In my opinion, using the tools proficiently is feasible when you have gone through the hard work of writing your own code by yourself, failing repeatedly, picking yourself back up; I don’t know of another way of getting to that level of metacognition. How do you develop that when the AI is making the mistakes for you, invisibly? This is likely to be a challenge for junior researchers as the tools get commoditized. I don’t have a good solution yet; if you have tips for how, as a senior PI or research lead, you can help novices develop good metacognition about code, please comment.



Thanks for this article, very interesting!
A major takeaway I've kept with me since the good research code handbook, /9despite a complete overhaul of the way we code since then ) has been the philosophy of externalizing as much as possible with good structure, so there is less decision fatigue and you can leverage as much of your working memory as possible on the task at hand.
I've been working with a different set of tools, but brushing up against some fairly similar challenges and issues.

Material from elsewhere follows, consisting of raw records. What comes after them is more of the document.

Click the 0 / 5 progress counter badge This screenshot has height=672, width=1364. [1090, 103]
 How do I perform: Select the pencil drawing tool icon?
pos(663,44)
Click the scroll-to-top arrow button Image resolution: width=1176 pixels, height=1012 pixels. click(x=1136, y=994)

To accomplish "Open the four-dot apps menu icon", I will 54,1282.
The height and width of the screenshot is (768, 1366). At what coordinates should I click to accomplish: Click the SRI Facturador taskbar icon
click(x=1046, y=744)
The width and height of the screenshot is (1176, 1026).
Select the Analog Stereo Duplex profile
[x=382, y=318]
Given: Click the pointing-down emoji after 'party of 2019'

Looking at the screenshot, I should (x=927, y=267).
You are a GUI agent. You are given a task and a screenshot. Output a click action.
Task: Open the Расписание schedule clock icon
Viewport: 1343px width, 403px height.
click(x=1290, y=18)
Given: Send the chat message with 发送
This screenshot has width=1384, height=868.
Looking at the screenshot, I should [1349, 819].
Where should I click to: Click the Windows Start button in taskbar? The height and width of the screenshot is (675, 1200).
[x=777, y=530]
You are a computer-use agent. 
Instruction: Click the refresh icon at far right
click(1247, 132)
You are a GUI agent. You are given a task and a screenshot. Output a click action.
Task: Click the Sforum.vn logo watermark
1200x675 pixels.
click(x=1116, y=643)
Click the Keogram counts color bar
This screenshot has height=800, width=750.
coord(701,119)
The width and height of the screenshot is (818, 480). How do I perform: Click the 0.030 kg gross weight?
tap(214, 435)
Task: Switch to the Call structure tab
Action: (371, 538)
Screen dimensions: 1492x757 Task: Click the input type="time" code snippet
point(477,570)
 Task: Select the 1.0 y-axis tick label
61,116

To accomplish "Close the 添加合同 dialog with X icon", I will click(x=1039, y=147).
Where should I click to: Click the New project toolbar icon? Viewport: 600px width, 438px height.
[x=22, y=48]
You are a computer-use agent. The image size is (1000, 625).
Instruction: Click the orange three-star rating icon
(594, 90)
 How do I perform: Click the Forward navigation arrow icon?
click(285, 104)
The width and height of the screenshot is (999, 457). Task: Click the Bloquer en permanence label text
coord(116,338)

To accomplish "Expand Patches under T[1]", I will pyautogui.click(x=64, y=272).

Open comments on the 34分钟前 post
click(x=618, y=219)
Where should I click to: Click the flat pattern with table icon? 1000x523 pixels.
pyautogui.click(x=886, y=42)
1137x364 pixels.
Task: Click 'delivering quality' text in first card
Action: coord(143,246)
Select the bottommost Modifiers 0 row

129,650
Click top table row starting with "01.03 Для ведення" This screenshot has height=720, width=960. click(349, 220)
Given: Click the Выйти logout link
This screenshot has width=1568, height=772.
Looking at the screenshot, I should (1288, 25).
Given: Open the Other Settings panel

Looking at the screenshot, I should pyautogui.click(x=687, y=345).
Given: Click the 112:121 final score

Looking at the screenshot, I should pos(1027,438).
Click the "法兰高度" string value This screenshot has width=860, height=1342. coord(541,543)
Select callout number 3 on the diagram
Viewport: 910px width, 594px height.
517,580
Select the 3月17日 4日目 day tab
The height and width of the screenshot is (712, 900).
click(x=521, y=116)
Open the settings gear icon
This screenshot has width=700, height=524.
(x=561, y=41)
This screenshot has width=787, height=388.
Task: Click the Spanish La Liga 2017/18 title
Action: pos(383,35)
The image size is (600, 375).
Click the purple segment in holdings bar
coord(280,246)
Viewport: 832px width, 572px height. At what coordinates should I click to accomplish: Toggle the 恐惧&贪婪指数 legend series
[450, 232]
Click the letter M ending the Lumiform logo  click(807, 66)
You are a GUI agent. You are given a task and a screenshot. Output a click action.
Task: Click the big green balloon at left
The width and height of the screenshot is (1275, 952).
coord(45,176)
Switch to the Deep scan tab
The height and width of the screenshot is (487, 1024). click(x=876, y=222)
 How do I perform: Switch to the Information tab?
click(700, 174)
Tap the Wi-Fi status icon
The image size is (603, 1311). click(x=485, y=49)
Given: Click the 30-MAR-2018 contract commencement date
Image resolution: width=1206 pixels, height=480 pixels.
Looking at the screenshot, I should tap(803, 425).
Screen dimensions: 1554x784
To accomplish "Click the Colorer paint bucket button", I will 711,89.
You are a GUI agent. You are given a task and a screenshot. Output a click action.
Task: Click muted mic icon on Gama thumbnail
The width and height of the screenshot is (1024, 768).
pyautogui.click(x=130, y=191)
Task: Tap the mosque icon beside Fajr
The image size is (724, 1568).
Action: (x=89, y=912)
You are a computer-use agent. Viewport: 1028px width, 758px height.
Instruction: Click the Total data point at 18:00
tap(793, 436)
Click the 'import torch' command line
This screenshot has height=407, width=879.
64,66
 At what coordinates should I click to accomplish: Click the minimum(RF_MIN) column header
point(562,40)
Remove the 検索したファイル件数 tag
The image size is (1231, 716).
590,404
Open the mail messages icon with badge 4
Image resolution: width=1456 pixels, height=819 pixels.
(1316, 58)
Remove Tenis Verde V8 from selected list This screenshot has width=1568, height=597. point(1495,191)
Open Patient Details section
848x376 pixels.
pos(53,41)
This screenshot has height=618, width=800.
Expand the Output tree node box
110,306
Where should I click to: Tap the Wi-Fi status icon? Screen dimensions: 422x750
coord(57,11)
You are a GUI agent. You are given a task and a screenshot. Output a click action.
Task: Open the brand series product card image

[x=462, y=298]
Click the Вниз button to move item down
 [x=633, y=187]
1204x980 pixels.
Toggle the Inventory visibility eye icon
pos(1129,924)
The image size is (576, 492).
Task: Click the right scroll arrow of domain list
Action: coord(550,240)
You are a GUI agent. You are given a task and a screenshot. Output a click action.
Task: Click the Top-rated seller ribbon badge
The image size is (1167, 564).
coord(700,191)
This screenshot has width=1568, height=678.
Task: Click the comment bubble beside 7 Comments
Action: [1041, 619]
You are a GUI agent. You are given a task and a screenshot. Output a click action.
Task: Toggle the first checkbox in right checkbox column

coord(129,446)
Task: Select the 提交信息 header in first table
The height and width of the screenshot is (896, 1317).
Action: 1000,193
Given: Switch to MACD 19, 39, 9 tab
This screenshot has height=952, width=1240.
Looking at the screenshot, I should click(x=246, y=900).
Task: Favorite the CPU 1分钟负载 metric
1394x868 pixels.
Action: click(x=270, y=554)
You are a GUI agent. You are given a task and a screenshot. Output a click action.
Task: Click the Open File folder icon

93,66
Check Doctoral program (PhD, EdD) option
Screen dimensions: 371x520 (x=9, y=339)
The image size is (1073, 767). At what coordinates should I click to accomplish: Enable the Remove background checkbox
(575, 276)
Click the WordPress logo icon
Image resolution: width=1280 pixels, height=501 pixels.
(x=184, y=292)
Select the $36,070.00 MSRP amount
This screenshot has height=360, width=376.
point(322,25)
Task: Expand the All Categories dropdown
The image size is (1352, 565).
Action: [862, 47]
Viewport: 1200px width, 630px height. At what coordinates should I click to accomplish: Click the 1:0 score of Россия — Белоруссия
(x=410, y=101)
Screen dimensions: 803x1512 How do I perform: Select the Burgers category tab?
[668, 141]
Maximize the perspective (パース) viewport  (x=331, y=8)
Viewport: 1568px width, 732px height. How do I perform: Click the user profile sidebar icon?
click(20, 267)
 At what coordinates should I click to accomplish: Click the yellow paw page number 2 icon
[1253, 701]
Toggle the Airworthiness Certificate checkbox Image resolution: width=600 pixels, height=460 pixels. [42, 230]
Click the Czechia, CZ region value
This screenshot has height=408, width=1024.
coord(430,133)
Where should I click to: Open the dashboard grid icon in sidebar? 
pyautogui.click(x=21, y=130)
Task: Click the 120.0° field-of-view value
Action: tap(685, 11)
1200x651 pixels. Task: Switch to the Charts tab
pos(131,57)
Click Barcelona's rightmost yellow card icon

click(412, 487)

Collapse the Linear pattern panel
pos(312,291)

I use VScode mostly via Copilot agents (ChatGPT usually), but much of the structure is similar. My codebase was getting out of hand, so I found it very useful to codify the rules for what kind of functions should go into which submodules into a set of agent instructions, and have specific agents for certain kinds of tasks (core, exploratory, hygiene) etc. I've found it useful to keep a document with all of the function docstrings so every time an agent is prompted to do something, it first follows a set of steps to check the existing codebase for reusable code, decide based on our rules where a new function should go, and automatically updates the code index each time a change is made to the core codebase. I finally have my working memory back.
I'm curious to hear your thoughts on 'chain of prompts', logging user prompts to be able to reconstruct the thought process that went into whatever was generated. Ultimately that's what a scientist is being trained to do, ask the right questions. If I were a PI and my students were using LLMs for scientific coding, I would want to be able to check that - as if it were a lab book. It would also incentivize students to prompt as clearly and unambiguously as possible - a net positive for good outcomes, and good thinking.
Using text-based notebooks was a great idea! Context matters. But have you ever been worried about "taste" in some sense? I align with your metacognition concerns as good safety rails, but more and more scientific Claude code inserts design decisions in your code, which looks fine to some extent, but draws with it "code smell" and a very synthetic taste. Considering code quality in some sense results in downstream inference during metacog, do you propose some methods to tackle taste? How do we protect taste with increasing usage? Senior folks develop their research/code taste overtime, but what about the junior population, do you foresee some serious homogeneity (which not always be great) in code infra/critical thinking in scientific workspaces?